On 19 April 2005, H.E. Mr Michel Barnier, Minister of Foreign Affairs of the French Republic, visited the headquarters of the Organisation for the Prohibition of Chemical Weapons (OPCW) in The Hague.

The OPCW Director-General, Ambassador Rogelio Pfirter, welcomed the Foreign Minister and briefed him on the present status of the implementation of the Chemical Weapons Convention (CWC) by the 167 OPCW Member States.

Foreign Minister Barnier, the first French Foreign Minister to visit the OPCW headquarters, reaffirmed France’s unwavering commitment to a total ban on chemical weapons and strong support of the OPCW’s mandate to eliminate these weapons, as well as to ensure that they never re-appear.

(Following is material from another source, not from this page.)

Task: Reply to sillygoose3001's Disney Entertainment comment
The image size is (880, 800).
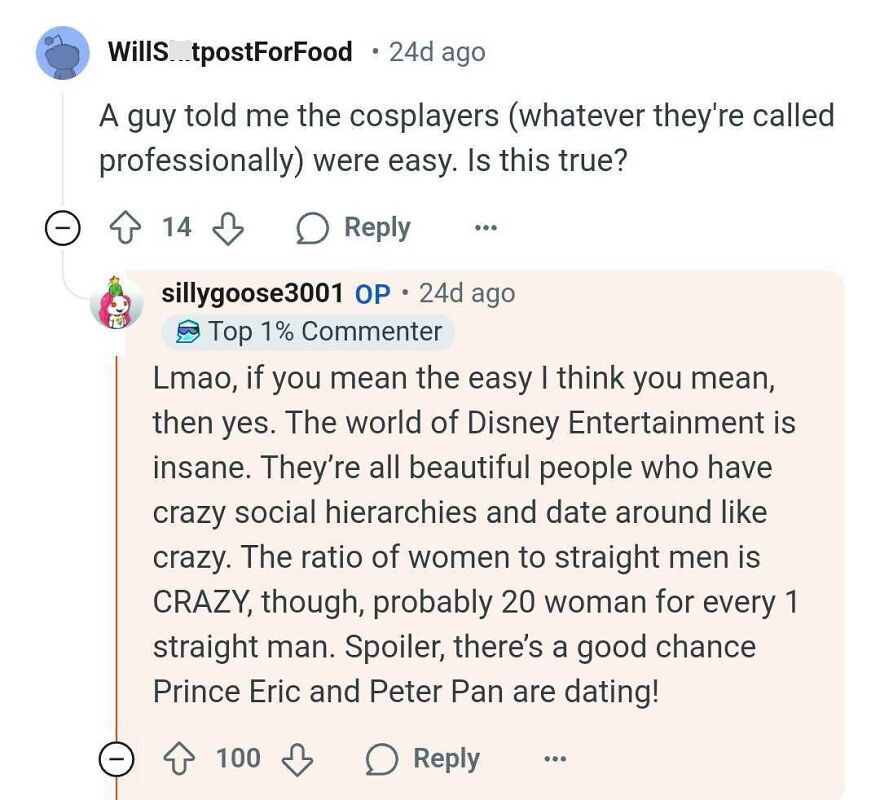Action: point(445,758)
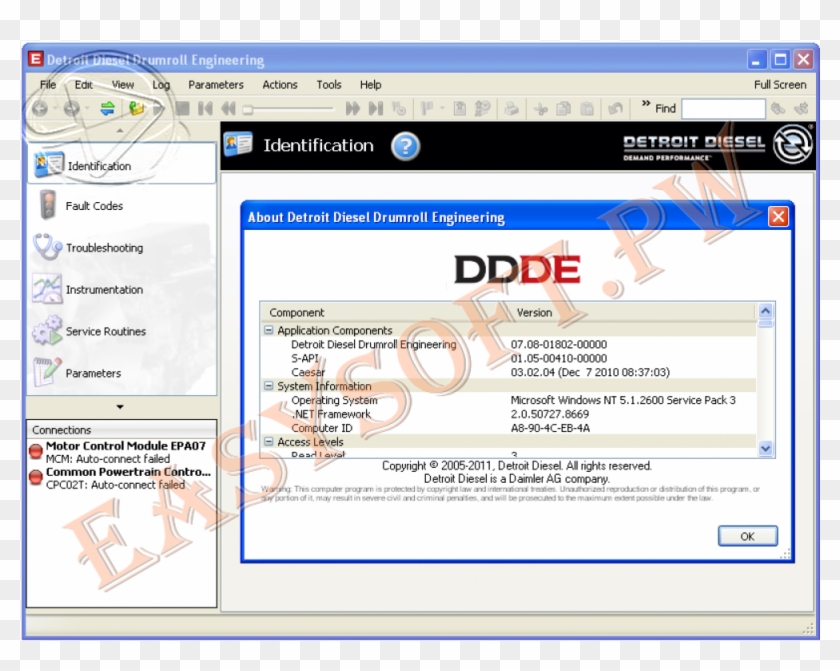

On behalf of the Organisation, Director-General Pfirter expressed his appreciation and gratitude to the French Republic for its long-standing and active advocacy of the CWC. This engagement brought forth the successful 1989 Conference of States Parties to the 1925 Geneva Protocol and other Interested States on the prohibition of chemical weapons, held in Paris in January 1989. He recalled that this Conference proved to be a watershed event in the international effort to achieve the universal renunciation of chemical weapons and facilitated the conclusion of a convention on their prohibition and destruction. In 1993, the CWC was formally opened for signature in Paris, where one hundred and thirty nations signed it.

The Director-General recognized that, since the Convention’s Entry into Force on 29 April 1997, France continues to support the CWC’s universality by encouraging States not yet party to the Convention to join it without delay, while contributing political and financial resources, as well as technical expertise, to assist States Parties, engaged in developing and enhancing their national capacity to ensure that chemical weapons are eliminated.

Foreign Minister Barnier and Director-General Pfirter also discussed the challenges being addressed by the OPCW, such as the verified destruction of the global chemical weapons stockpile and the potential threat posed by chemical weapons proliferation.